On 10/9/13 9:48 AM, Robert Naiman wrote:
> Woot! Another victory over the Rubin-Summers cabal. Keep interest rates
> low until measured unemployment is 4%!
>
> http://thehill.com/blogs/on-the-money/budget/327359-obama-to-nominate-yellen-as-federal-reserve-chief
>

http://www.newstatesman.com/business/2013/09/quantitative-easing-has-rigged-market-boosting-company-profits

New Statesman
Quantitative easing has rigged the market, boosting company profits

We can't go on like this...
By Stewart Cowley
Published 19 September 2013

In the history of industrial relations the clash between workers and 
management has always come down to: "How can we be paid more for less 
work?". This applies to both sides of the employment divide. The 
Tolpuddle Martyrs, the first union members, were created out of a strike 
to prevent a pay cut and ever since then all industrial disputes have 
had at their heart wages and hours worked.

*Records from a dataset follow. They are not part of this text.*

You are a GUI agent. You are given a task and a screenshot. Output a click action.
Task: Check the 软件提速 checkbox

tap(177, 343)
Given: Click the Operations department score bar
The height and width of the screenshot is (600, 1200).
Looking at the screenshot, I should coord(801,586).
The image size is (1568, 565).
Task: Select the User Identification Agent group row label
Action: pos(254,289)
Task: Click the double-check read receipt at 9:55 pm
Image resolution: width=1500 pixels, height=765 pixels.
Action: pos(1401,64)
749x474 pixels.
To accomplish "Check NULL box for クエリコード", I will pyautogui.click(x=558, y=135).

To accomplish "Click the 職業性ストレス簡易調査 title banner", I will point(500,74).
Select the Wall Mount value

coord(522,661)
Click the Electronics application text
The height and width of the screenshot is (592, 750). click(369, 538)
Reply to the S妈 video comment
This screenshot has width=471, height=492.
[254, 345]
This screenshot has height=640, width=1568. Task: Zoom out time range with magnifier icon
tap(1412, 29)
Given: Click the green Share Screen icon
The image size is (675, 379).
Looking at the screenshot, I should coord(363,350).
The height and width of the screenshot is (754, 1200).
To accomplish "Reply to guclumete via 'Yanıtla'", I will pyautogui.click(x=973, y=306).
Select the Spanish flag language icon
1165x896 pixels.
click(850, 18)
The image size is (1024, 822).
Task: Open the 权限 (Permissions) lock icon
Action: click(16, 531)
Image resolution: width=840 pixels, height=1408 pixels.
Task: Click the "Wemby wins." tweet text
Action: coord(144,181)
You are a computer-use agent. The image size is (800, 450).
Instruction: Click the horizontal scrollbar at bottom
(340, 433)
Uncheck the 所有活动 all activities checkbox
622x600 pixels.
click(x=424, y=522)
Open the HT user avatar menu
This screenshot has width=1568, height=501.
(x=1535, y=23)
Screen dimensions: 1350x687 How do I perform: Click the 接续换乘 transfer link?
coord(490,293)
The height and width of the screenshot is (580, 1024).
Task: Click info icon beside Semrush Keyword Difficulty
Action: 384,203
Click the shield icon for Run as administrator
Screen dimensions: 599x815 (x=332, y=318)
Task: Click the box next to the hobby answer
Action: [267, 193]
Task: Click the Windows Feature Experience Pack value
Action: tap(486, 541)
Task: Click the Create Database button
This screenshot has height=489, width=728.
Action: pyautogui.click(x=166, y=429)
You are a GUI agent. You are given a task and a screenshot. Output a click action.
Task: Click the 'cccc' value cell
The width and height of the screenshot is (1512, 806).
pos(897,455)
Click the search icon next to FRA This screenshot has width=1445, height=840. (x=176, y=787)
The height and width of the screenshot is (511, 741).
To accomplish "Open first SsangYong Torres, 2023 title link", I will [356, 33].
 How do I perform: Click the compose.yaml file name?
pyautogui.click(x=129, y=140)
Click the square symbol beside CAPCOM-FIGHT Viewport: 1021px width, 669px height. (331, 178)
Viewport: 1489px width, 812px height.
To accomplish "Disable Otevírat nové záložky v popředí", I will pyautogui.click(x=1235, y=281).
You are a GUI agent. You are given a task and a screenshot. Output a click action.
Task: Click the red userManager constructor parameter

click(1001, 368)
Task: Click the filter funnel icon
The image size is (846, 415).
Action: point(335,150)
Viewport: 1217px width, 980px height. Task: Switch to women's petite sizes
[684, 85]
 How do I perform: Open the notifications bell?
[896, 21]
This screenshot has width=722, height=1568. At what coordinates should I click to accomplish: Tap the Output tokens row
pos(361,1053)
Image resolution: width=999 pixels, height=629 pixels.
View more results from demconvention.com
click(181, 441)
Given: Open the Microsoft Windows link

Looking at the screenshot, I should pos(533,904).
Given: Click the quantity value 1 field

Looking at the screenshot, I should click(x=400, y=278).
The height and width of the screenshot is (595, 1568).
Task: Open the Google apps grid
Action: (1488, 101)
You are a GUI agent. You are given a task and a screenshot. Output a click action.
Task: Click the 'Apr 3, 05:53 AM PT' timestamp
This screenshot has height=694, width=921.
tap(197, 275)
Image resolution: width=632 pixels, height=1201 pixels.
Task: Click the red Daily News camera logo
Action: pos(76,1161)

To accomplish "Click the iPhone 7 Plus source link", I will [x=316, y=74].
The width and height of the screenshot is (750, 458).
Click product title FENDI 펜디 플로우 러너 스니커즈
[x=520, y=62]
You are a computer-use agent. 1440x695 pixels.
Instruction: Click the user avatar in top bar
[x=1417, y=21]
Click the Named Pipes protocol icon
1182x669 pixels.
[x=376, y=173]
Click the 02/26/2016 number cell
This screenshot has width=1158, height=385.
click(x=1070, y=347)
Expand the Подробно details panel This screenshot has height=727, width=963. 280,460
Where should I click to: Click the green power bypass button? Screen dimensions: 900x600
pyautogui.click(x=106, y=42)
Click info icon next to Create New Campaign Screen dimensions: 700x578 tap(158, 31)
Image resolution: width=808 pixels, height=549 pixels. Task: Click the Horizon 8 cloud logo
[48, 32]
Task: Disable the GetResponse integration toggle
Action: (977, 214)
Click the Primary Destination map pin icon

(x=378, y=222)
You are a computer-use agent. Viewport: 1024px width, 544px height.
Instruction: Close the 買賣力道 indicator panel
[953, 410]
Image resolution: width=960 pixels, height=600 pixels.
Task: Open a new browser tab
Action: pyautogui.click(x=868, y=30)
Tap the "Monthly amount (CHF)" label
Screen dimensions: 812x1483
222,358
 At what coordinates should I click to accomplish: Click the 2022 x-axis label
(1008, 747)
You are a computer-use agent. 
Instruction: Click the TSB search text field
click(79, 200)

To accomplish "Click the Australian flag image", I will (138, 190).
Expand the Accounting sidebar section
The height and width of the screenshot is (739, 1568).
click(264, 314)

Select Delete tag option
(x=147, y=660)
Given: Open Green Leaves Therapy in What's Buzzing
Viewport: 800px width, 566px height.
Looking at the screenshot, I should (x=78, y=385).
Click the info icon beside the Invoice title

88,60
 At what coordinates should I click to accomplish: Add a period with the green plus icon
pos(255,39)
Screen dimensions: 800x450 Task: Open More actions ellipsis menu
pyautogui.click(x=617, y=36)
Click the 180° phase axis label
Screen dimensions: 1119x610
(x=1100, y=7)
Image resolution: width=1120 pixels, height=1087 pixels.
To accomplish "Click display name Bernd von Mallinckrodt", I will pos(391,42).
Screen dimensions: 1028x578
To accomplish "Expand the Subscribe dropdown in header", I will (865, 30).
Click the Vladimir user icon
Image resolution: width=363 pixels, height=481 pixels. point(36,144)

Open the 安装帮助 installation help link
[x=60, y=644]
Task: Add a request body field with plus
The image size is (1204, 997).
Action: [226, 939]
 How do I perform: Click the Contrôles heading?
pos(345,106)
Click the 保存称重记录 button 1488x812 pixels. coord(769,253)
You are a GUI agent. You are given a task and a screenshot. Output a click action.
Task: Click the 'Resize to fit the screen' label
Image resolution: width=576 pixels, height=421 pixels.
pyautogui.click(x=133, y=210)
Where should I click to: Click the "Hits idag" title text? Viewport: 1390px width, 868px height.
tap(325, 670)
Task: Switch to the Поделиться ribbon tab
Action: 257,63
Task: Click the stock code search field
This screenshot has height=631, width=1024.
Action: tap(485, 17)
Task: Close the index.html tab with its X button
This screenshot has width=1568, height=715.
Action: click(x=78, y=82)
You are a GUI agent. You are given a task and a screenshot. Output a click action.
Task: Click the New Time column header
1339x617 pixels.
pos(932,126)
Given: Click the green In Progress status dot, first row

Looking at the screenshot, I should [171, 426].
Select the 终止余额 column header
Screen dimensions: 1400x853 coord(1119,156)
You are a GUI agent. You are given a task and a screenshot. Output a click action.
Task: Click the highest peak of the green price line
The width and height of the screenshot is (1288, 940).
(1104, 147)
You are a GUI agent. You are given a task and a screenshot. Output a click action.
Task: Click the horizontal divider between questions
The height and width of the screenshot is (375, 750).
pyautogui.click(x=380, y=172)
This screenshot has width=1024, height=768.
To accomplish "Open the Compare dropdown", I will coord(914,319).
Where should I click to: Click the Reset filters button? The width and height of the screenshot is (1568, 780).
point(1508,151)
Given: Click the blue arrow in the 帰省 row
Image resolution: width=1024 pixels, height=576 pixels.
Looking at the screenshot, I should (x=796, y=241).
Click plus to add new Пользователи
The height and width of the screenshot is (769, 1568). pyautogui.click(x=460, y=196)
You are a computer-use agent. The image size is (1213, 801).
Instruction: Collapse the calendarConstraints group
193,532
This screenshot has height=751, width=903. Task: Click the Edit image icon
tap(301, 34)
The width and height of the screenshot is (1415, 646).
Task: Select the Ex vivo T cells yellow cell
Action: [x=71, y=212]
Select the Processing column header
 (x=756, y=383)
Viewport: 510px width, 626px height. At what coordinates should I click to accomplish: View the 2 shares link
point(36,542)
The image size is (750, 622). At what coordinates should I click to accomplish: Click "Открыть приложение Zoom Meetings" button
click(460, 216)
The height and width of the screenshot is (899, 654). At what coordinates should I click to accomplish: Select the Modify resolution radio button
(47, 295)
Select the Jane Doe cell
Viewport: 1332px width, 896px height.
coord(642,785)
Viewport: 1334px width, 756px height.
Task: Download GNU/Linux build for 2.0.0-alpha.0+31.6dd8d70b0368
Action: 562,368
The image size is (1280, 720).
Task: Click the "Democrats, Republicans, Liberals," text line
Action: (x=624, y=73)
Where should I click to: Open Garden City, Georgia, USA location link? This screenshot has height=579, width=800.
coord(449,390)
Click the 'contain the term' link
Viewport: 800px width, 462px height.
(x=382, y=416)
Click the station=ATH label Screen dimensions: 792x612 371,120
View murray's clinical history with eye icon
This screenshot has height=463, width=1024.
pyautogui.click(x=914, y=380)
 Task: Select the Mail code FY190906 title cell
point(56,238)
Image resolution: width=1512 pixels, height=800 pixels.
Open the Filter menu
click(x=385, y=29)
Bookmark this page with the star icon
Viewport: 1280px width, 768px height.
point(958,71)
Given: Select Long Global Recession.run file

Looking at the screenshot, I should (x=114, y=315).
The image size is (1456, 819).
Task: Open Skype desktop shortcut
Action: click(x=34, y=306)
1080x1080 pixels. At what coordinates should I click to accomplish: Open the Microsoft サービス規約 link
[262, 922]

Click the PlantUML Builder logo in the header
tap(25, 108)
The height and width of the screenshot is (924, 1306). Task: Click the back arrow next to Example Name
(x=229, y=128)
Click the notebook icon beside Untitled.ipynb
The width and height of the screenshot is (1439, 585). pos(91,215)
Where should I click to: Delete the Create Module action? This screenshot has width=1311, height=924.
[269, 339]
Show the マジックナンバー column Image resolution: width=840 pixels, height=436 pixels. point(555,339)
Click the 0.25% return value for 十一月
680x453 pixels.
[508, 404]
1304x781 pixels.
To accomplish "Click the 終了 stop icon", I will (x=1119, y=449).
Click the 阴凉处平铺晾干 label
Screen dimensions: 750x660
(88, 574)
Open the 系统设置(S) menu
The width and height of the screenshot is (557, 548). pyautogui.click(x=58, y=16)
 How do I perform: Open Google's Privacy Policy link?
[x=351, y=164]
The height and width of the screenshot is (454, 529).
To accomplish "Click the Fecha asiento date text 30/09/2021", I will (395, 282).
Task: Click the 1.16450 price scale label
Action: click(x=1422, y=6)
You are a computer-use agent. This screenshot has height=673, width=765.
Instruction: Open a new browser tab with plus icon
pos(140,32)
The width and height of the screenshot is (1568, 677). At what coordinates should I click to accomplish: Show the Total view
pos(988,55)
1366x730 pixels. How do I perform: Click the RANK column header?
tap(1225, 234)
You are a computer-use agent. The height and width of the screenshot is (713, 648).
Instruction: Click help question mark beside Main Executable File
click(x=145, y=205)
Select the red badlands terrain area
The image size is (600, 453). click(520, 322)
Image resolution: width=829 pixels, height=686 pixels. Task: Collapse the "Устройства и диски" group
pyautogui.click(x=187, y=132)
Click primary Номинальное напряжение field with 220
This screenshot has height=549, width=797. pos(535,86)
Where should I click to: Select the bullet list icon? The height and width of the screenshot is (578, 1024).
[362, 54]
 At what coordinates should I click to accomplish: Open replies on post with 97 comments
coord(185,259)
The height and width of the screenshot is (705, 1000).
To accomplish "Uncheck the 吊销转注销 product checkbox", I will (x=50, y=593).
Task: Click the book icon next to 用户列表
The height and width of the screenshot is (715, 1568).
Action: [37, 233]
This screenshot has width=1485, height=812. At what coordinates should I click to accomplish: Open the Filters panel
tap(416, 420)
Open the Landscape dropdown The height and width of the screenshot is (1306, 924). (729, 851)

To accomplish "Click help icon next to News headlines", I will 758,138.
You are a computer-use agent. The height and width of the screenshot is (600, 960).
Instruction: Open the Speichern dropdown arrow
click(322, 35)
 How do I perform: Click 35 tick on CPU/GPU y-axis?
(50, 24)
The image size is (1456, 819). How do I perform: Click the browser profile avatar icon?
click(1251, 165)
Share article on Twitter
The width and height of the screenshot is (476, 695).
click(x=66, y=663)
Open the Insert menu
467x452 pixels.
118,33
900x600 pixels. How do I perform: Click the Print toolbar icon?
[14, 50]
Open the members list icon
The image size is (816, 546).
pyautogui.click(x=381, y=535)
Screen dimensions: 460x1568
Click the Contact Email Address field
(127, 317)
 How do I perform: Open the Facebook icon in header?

Karl Marx recognized the conflict and condensed it into the 
"‘Exploitation Rate" which essentially asks the question: ‘How many 
hours a day does it take for capitalism to make a profit?’ The more 
hours a day that a capitalist extracts from each worker in excess of 
what is needed to cover the cost of production, the greater the 
Exploitation Rate. Capitalists seek to maximize it, workers seek to 
minimize it.

At least conceptually the Exploitation Rate is a useful way to frame 
your thoughts around the relationship between capital and labour. But 
also it’s actually possible to get an idea how it has changed over time 
especially since the onset of the recent financial crisis. Using 
averages of hours worked, people employed and the profits made by US 
companies as a whole you can get a handle on the time at which, on each 
working day, on average, America begins to make a profit. In 2006 it was 
about 12:30pm. But since then it has dropped to about 11:45am which 
might not sound like very much but in the context of the working day it 
is an 8 per cent increase in the Exploitation Rate.

This effect has allowed American companies to start pumping out profits 
even in the midst of one of the worse recessions that the Western world 
has ever seen – the stock market has risen by over 90 per cent since its 
2009 trough, while real wages have increased by only about 1.5 per cent. 
Workers now work longer and for less and the divisions between capital 
and labour have increased.

We have a terrible tendency to believe that everything in economics 
reverts back to some kind of historic norm. This isn’t surprising given 
that our experience confirms this; all recessions are mere blips and 
normal service can be expected to resume after a brief period of time 
and we return to a path of enduring and rising prosperity. But something 
has changed in our economies; the nature of employment is fragile – 
underemployment through increased part-time working, zero-hour contracts 
and no-pay internships have fundamentally reduced the bargaining power 
of labour. Rising pay isn’t going to be the thing that starts to reduce 
the Exploitation Rate.

So, if the Exploitation Rate is going to decline again, the only thing 
left is an increase in company costs. Western economies (particularly 
the US and UK) have benefited from ultra-low interest rates since 2008. 
Long-term borrowing costs have been kept low by the use of 
unconventional monetary policies like quantitative easing (QE). The 
markets have, effectively, been rigged in favour of stock owners and 
corporate bond borrowers and to the disadvantage of savers who receive a 
fixed income from the bond markets. It’s another factor that has 
increased the Exploitation Rate as interest payments haven’t eaten into 
profits.

But this is set to change. The UK has stopped its QE program and the US 
is seeking an exit strategy from their Gargantuan pump-priming policy. 
So if there is a threat to company profits, and by extension the stock 
markets going forwards, it comes from the right-sizing of bond yields 
and not from the pay demands of workers.

To reinforce this, the shock decision by Larry Summers to withdraw as a 
candidate for the top slot at the Federal Reserve caused bond yields to 
fall, the US dollar to weaken and stock markets to rally. Summers had 
been associated with stopping the process of QE earlier than his rival, 
the current deputy chair Janet Yellen. The episode only serves to 
reinforce the idea that we have a set of asset classes hopelessly 
dependent on the continuation of a policy that serves no purpose other 
than to perpetuate a collective desire to avoid reality. If I was Larry 
Summers I’d be pretty happy right now – at least I won’t now go down in 
history as the guy who bust the stock market.